• _What the task requires_
Copy each line of the records that includes "agent".

• _Data supplied_

===

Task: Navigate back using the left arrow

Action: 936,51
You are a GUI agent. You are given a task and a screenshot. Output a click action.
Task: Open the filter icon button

===

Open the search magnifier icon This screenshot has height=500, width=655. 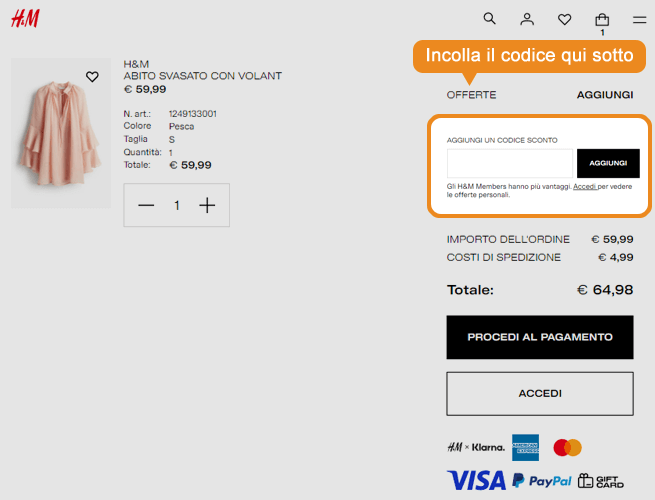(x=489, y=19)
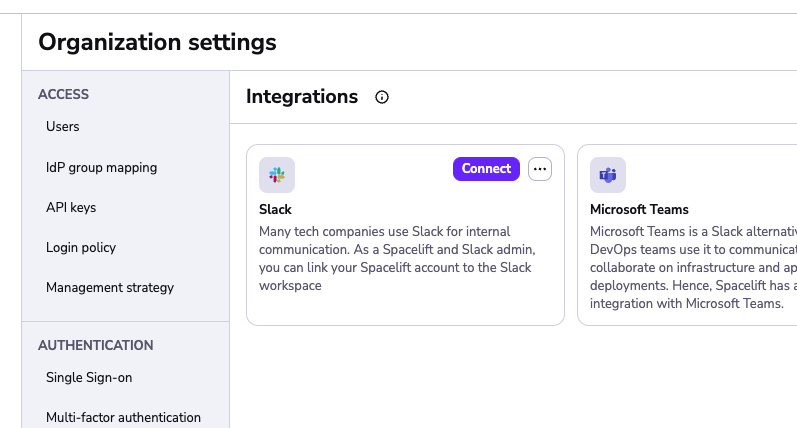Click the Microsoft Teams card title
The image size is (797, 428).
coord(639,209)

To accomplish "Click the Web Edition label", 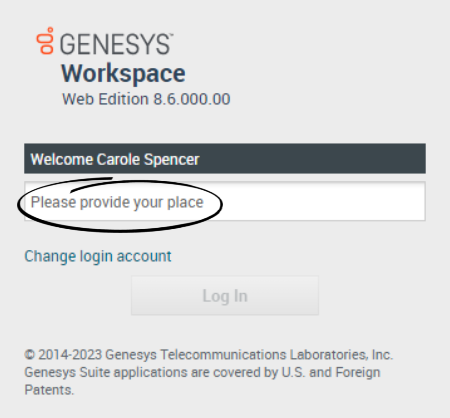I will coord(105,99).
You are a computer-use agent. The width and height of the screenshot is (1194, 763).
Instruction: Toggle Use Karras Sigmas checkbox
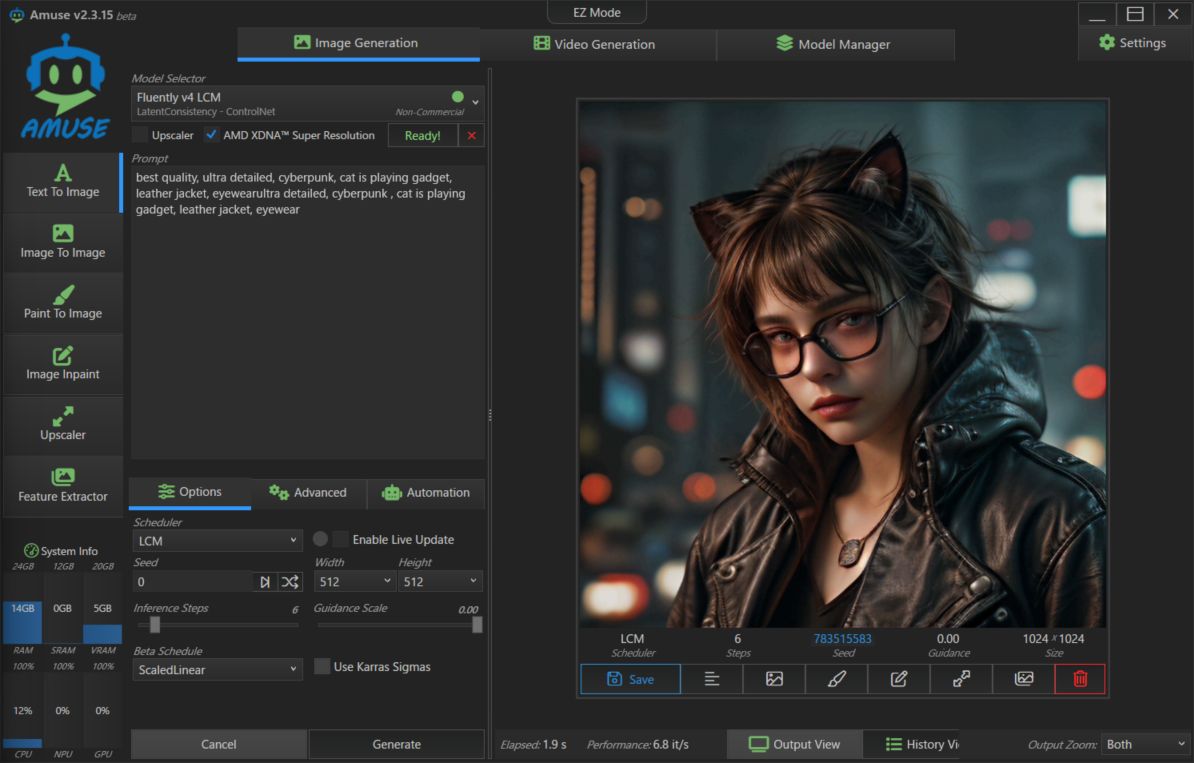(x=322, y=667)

===

• _Task solution_
You are a GUI agent. You are given a task and a screenshot. Output a click action.
You are a computer-use agent. The width and height of the screenshot is (1194, 763).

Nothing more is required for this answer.